On the one hand, manufacturing in the Dairy State appears to be holding up better than in many of its surrounding states and even, until recently, the nation as a whole. At the same time, challenges ranging from trade to worker shortages have dampened at least slightly an otherwise enthusiastic community of factory operators.
“The state of manufacturing in Wisconsin is actually pretty good right now,” says Buckley Brinkman, executive director of the Wisconsin Center for Manufacturing and Productivity (WCMP). Brinkman considers workforce development and longer-range strategic challenges among the sector’s top priorities.
The center is a consultancy that collaborates with WMEP Manufacturing Solutions — another networking and consulting organization — and the University of Wisconsin-Stout Manufacturing Outreach Center to aid small and medium-sized manufacturers.
Conflicting measurements complicate assessing how well manufacturing jobs are actually doing, though. Federal government reports don’t even agree on whether the state is starting to lose ground or continuing to expand.
Based on monthly projections from the Bureau of Labor Statistics, Wisconsin had about 473,400 manufacturing jobs in December 2019, a 1% drop from a year earlier.
But Dennis Winters, chief economist at the Wisconsin Department of Workforce Development, says those numbers appear to be off target. The monthly reports, he says, come from surveys that throughout 2019 have “underestimated the Wisconsin manufacturing sector.”
More accurate quarterly reports, based directly on payroll records, have so far outpaced the monthly projections, showing an increase for the first six months of 2019. He expects the state’s third-quarter 2019 report, due by the end of February, to continue that upward trend.
National data also suggests a better picture.

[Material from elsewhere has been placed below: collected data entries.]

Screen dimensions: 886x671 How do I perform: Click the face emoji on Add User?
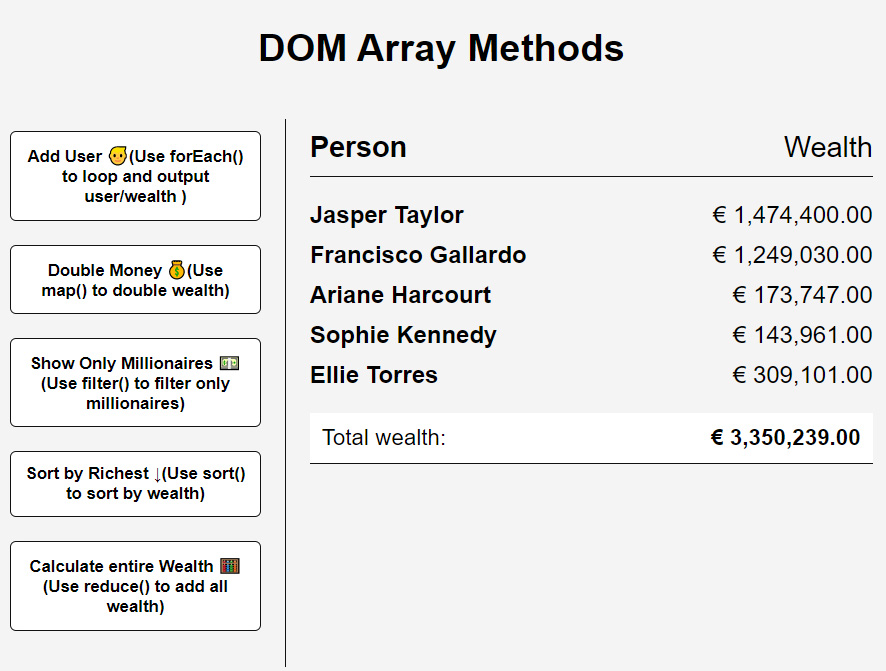pyautogui.click(x=118, y=155)
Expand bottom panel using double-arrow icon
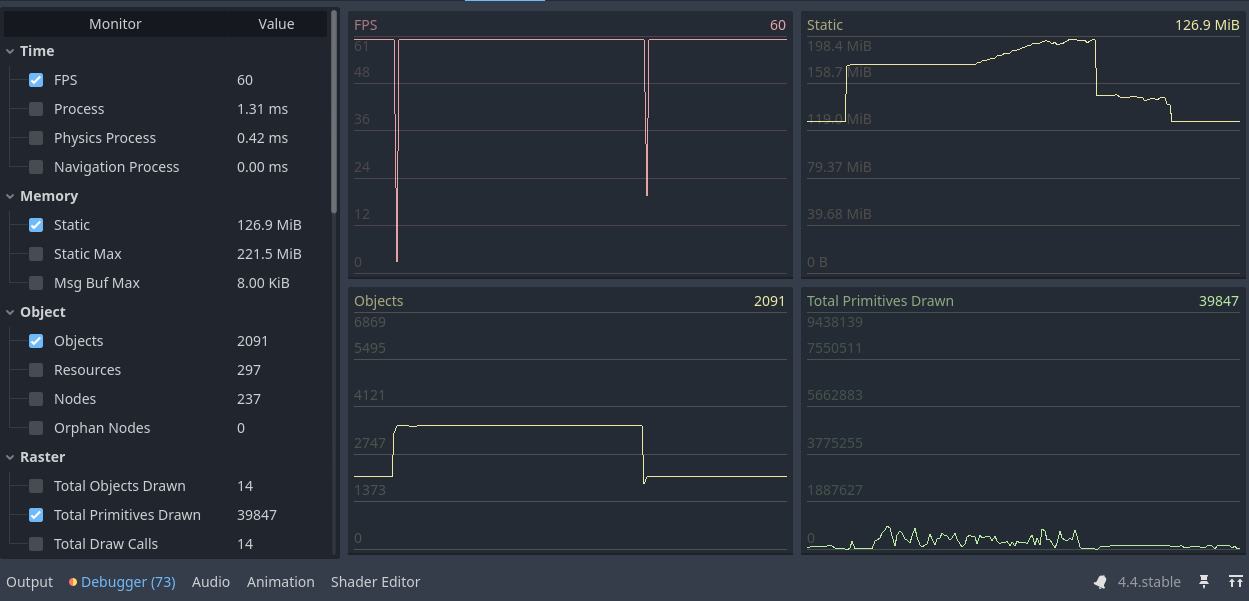1249x601 pixels. (x=1235, y=582)
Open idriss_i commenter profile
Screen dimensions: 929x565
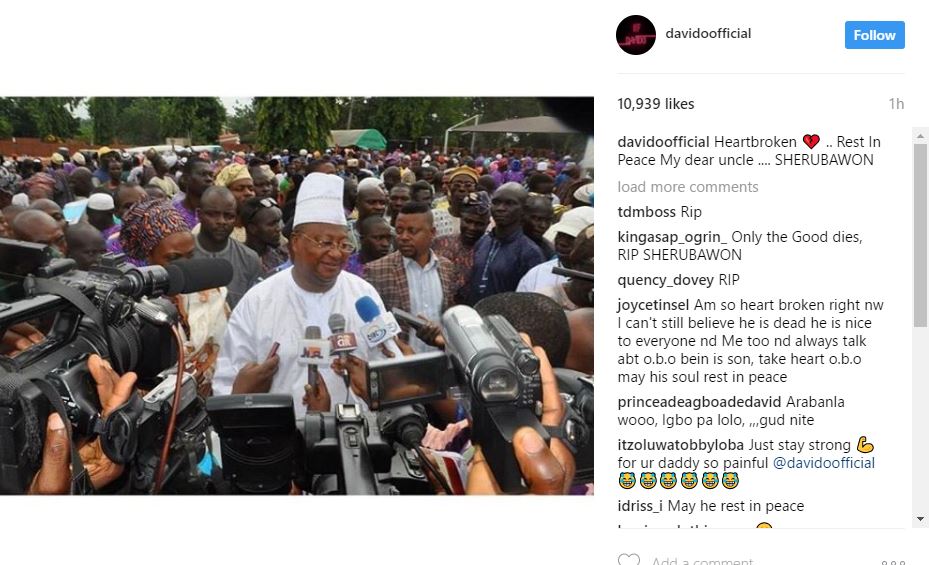(x=640, y=506)
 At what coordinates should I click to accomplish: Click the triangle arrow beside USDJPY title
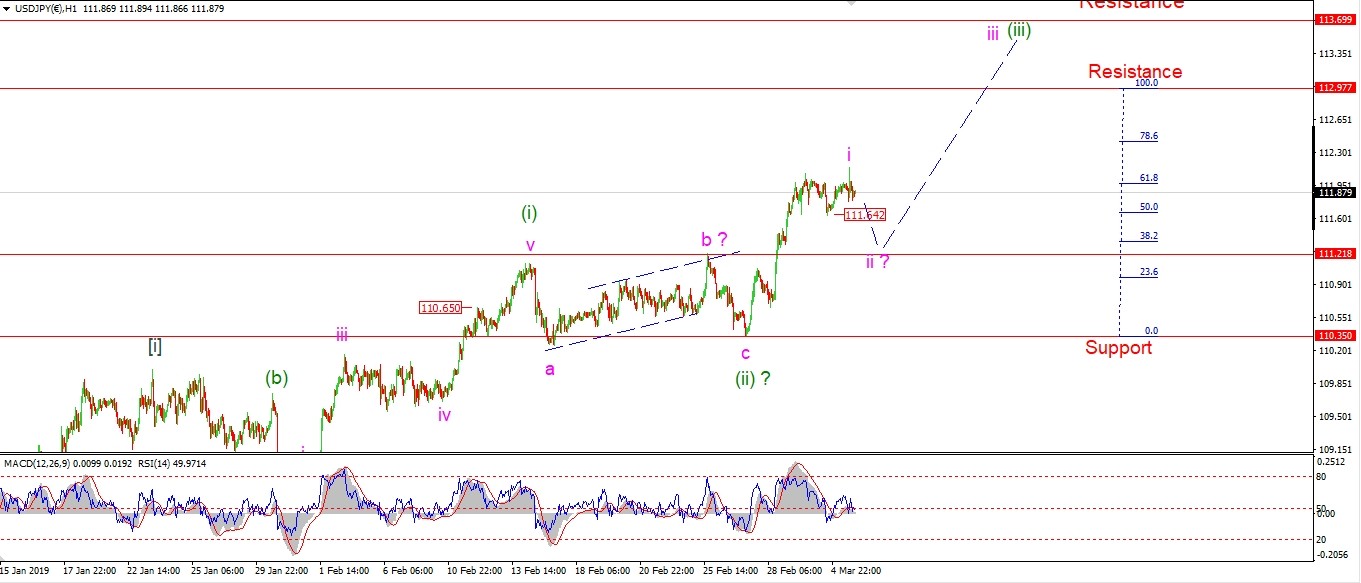(x=7, y=8)
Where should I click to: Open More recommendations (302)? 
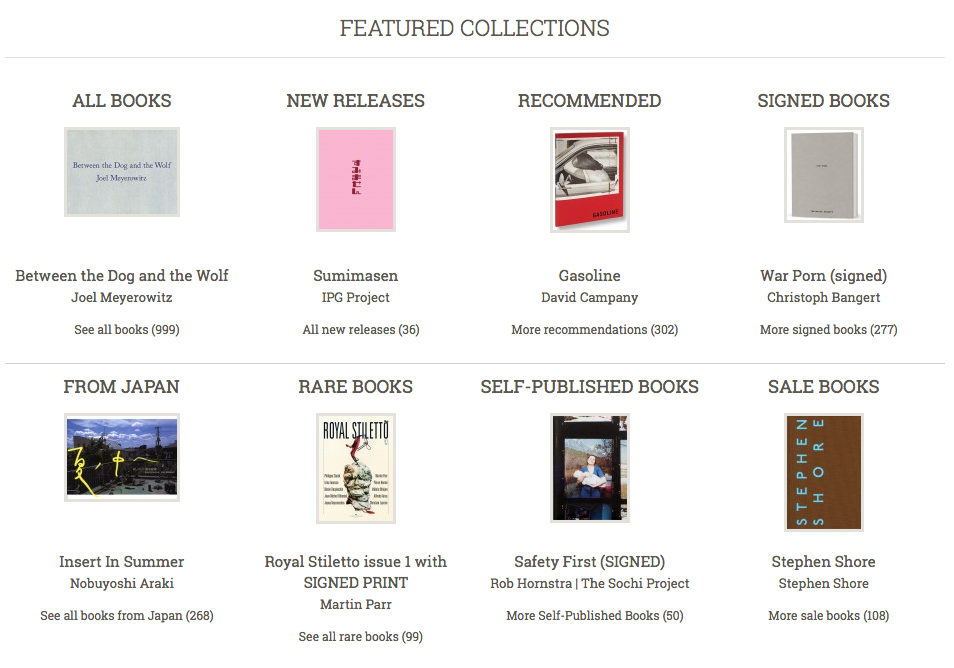[595, 329]
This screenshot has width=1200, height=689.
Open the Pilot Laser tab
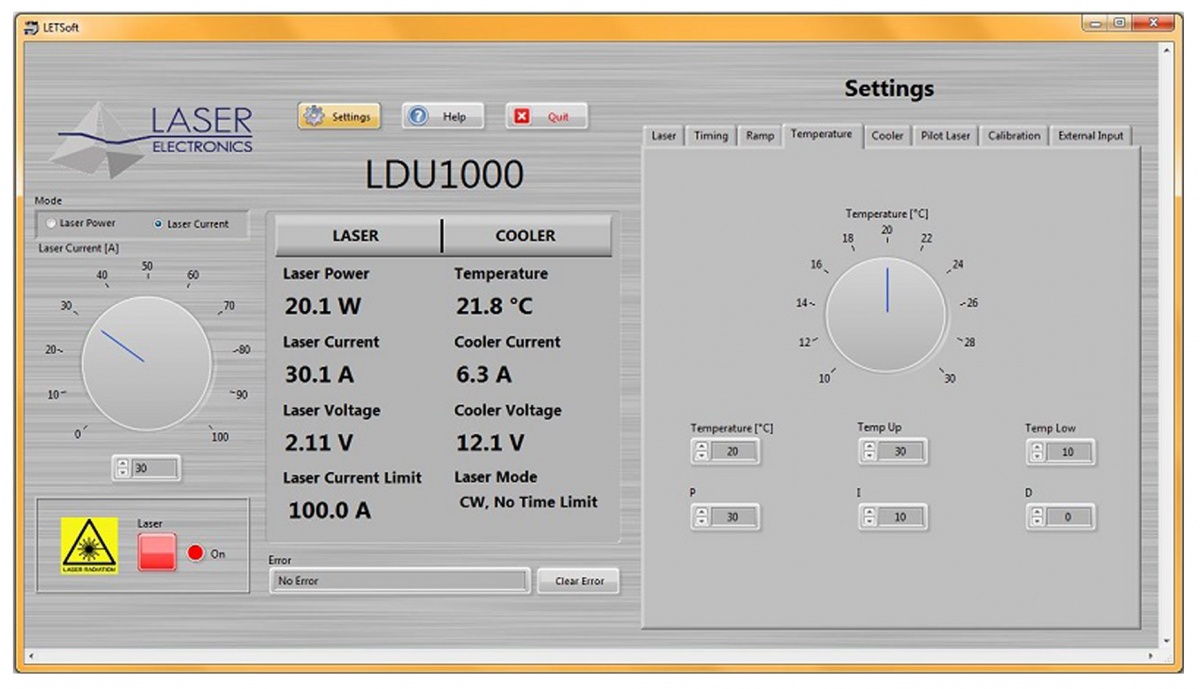pyautogui.click(x=945, y=136)
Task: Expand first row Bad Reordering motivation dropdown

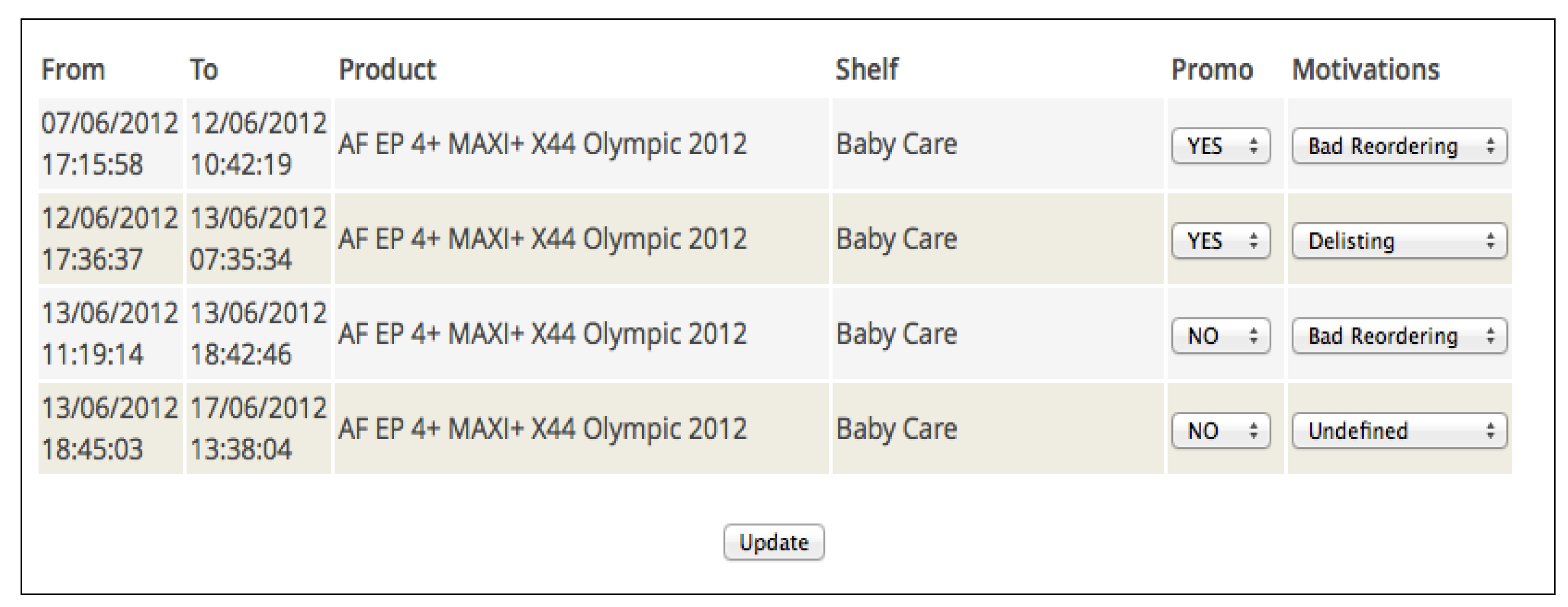Action: (1399, 146)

For five straight months from August through December 2019, the national factory index from The Institute of Supply Management (ISM) consistently fell below 50, a sign of contraction in manufacturing. Then, in January 2020, it jumped to 50.9, indicating an expansion.
Bolstered by that news, “I don’t see a turndown here anytime soon,” Winters says. “I think we weathered the storm and the angst that was there certainly due to the last half of last year.”
The recent vote in Congress to approve the new USMCA trade agreement involving the United States, Canada and Mexico, along with the first phase of a new agreement in China that allayed threatened tariffs, have further eased some concerns. (The agreement still awaits action in Canada.)
Painful tariffs
In its latest twice-yearly survey of business executives, which was released in January, Wisconsin Manufacturers and Commerce reported that 50% said tariffs were hurting their businesses, up from 47% in mid-2019.
“The trade disputes that have gone on over the past three years have definitely not been helpful to Wisconsin,” says economist Menzie David Chinn of the University of Wisconsin. “Whatever protection we’ve put in is for industries that we don’t produce.”
For example, Wisconsin isn’t a major producer of steel or aluminum, but for manufacturers using those as raw materials, tariffs that Trump imposed in the summer of 2019 of 25% on foreign steel and 10% on foreign aluminum kicked up supply costs.
Even so, 79% of the executives surveyed for WMC said they supported tariffs “as a negotiating tactic to force nations like China to play fair,” the business lobby reported.
Some affected companies that were importing affected materials and components from China and other countries where the U.S. has imposed tariffs have also made adjustments, seeking out new sources, says Winters of the state DWD.
The WMC survey was conducted before Trump signed the Congressionally-ratified USMCA, replacing the North American Free Trade Agreement, and before he and Chinese Vice Premier Liu He put their signatures on the first phase of a new bilateral trade agreement that averted threatened tariffs and promised to open new markets for U.S. goods.
UW-Milwaukee economics and finance professor Richard Marcus expects the USMCA to help manufacturers, including those with operations in Wisconsin — but only marginally.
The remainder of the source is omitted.